(Dataset entries)
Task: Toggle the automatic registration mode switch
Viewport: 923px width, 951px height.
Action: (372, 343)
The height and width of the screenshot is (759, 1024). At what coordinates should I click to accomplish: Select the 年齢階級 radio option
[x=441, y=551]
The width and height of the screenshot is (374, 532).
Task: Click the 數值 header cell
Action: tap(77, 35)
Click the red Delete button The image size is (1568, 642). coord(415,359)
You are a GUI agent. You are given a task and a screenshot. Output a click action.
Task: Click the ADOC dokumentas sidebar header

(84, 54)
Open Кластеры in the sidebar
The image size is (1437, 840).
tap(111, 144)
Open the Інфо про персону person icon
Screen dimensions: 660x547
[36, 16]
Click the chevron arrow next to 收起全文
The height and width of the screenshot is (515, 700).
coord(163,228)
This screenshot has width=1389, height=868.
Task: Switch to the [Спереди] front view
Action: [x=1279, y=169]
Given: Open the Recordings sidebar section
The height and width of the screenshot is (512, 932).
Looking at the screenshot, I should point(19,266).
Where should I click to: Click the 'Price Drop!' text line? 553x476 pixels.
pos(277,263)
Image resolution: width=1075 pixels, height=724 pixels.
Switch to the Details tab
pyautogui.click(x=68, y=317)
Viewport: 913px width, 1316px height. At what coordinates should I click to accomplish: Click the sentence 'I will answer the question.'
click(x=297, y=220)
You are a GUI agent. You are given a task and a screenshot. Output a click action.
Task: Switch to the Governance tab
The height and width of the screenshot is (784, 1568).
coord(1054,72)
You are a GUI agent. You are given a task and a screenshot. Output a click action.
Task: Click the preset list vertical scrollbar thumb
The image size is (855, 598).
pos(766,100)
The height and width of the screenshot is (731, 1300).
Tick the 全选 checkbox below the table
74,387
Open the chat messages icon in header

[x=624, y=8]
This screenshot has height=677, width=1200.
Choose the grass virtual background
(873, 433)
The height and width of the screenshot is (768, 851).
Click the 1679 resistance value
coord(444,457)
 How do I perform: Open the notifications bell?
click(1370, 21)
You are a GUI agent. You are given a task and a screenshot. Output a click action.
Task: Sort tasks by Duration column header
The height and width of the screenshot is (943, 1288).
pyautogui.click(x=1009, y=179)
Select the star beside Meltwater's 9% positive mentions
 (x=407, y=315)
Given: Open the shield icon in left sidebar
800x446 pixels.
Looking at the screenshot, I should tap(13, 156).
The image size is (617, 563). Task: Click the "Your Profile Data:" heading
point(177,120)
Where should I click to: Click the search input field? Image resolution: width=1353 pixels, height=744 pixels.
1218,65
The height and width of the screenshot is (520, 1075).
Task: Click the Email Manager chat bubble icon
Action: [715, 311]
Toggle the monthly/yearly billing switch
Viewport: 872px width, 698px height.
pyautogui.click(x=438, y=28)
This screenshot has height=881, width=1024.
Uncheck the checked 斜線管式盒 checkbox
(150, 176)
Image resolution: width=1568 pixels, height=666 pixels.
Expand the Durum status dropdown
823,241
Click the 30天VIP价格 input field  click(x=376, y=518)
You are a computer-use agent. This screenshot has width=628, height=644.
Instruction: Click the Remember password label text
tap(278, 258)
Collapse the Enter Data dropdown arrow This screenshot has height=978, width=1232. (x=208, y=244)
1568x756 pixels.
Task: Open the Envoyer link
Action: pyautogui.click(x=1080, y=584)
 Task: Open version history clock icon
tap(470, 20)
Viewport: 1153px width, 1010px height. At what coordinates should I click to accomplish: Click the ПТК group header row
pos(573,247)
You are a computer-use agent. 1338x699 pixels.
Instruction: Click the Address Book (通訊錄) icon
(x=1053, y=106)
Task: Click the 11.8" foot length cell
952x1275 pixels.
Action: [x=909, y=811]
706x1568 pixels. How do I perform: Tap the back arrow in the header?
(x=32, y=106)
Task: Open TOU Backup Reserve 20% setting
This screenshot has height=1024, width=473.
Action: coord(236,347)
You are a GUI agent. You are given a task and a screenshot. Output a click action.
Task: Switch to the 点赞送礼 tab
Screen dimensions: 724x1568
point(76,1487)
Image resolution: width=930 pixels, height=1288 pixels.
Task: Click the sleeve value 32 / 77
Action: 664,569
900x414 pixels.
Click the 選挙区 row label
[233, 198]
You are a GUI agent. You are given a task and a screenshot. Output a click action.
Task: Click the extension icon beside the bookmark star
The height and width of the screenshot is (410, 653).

### WHAT THE TASK REQUIRES
Find "Screen dimensions: 660x547" in the entries above and copy that whole line exactly, then each line after it through the line that contains "Given: Open the Recordings sidebar section".

### YOUR RESPONSE
Screen dimensions: 660x547
[36, 16]
Click the chevron arrow next to 收起全文
The height and width of the screenshot is (515, 700).
coord(163,228)
This screenshot has width=1389, height=868.
Task: Switch to the [Спереди] front view
Action: [x=1279, y=169]
Given: Open the Recordings sidebar section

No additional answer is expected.